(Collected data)
*** Begin section ***
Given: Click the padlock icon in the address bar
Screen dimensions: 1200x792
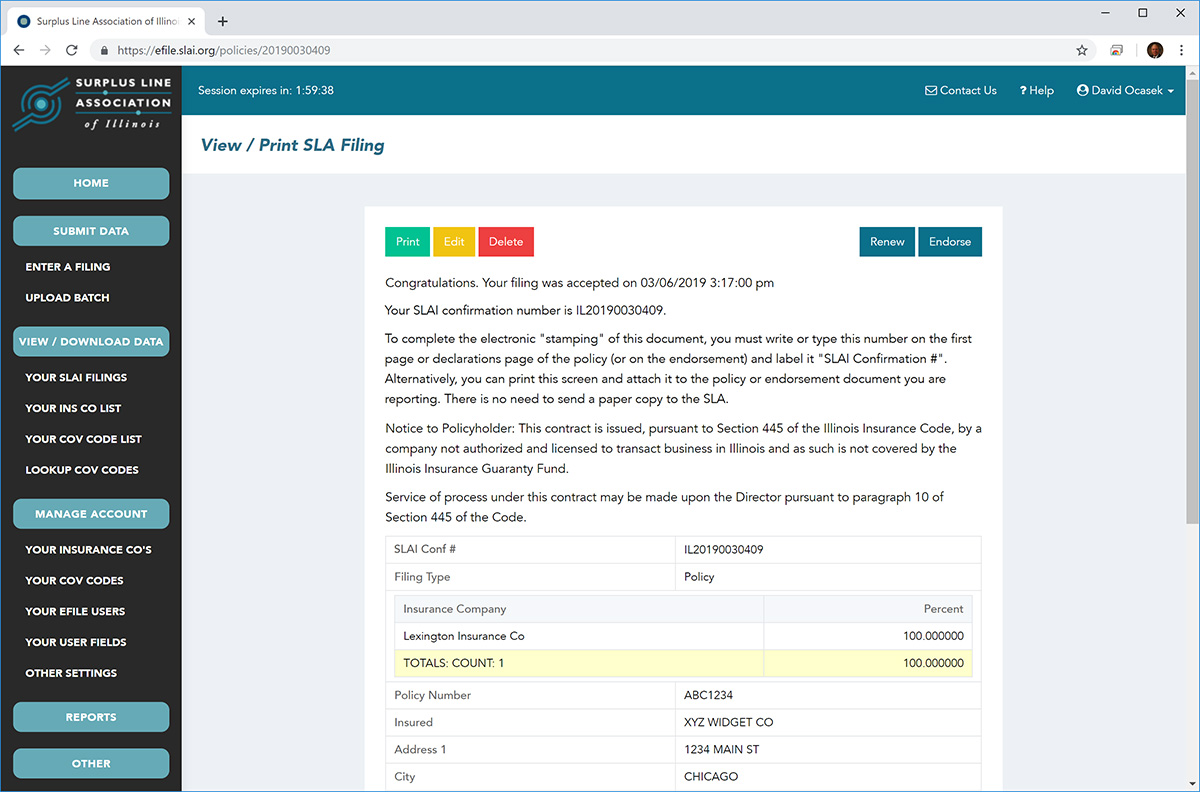Looking at the screenshot, I should (x=102, y=50).
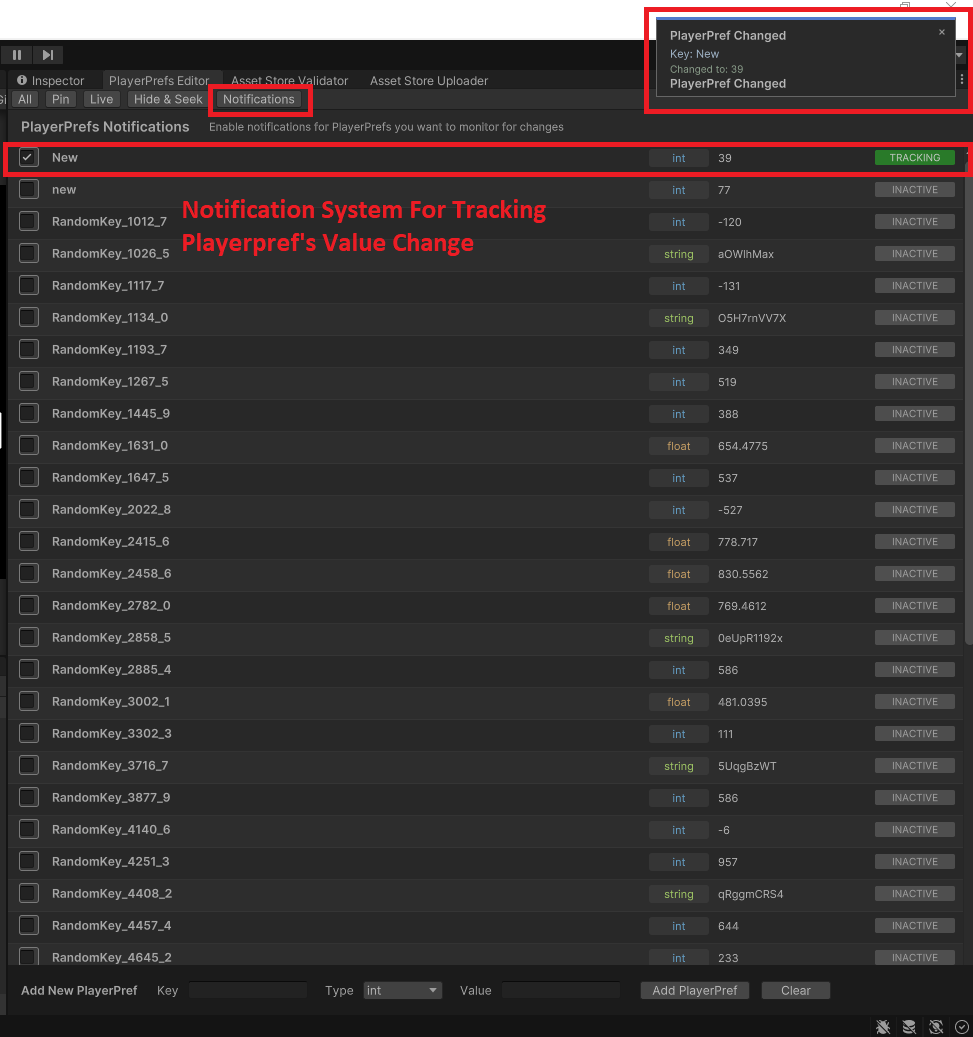Click the crossed-out bug icon in status bar
The image size is (973, 1037).
point(883,1026)
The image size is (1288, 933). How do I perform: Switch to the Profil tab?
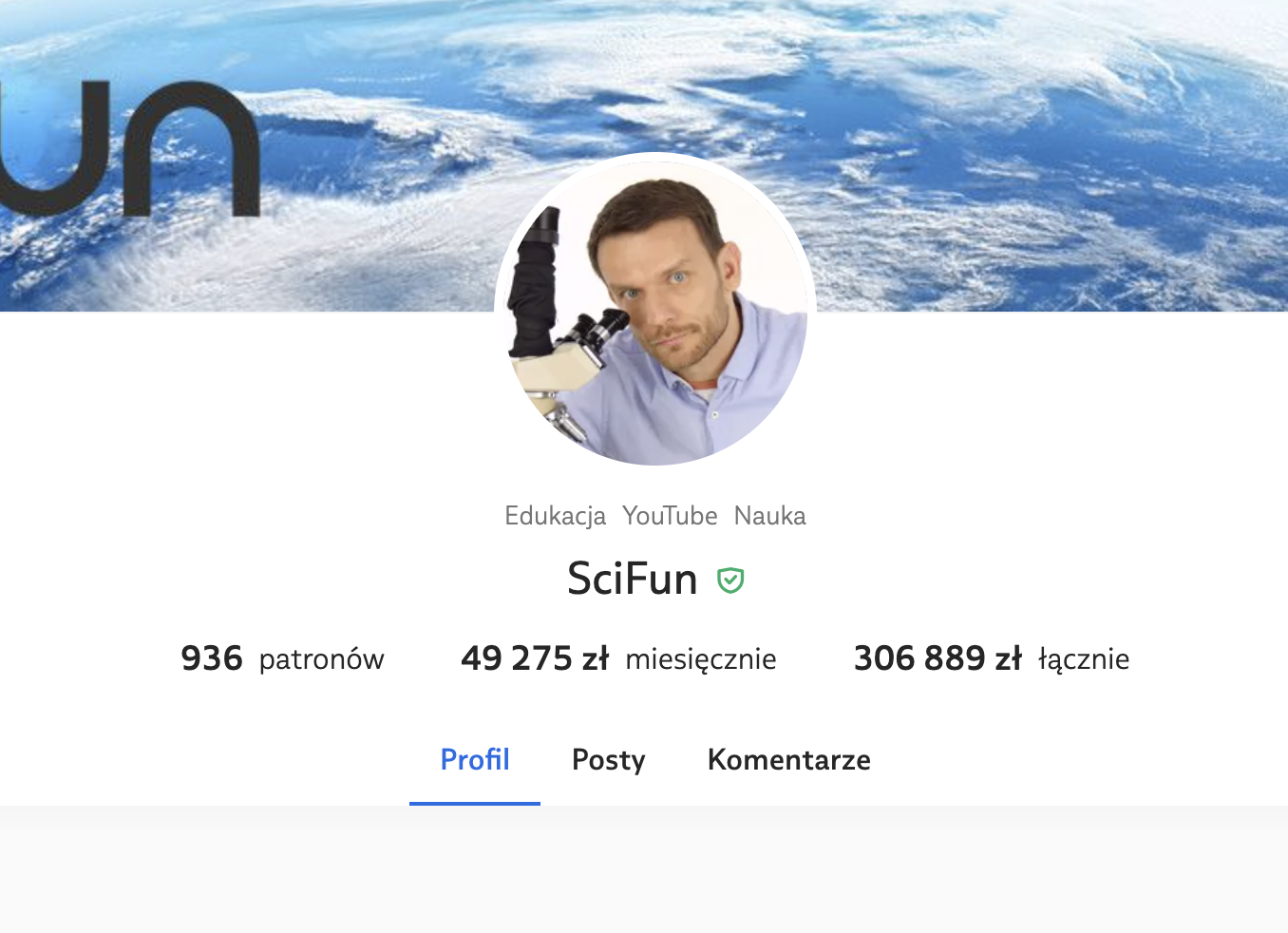475,759
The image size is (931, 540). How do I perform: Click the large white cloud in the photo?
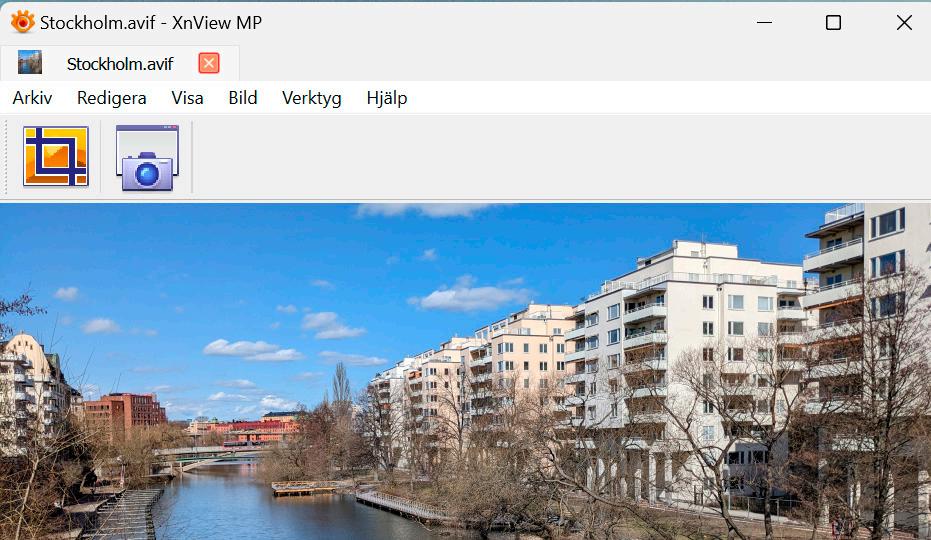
*** End section ***
Task to complete
Leaving out the pictures, restate word for word the lines above from the one containing "The image size is (1288, 933)." through the end of the records, both ends included.

Solution for this task
The image size is (1288, 933). How do I perform: Switch to the Profil tab?
475,759
The image size is (931, 540). How do I perform: Click the large white cloud in the photo?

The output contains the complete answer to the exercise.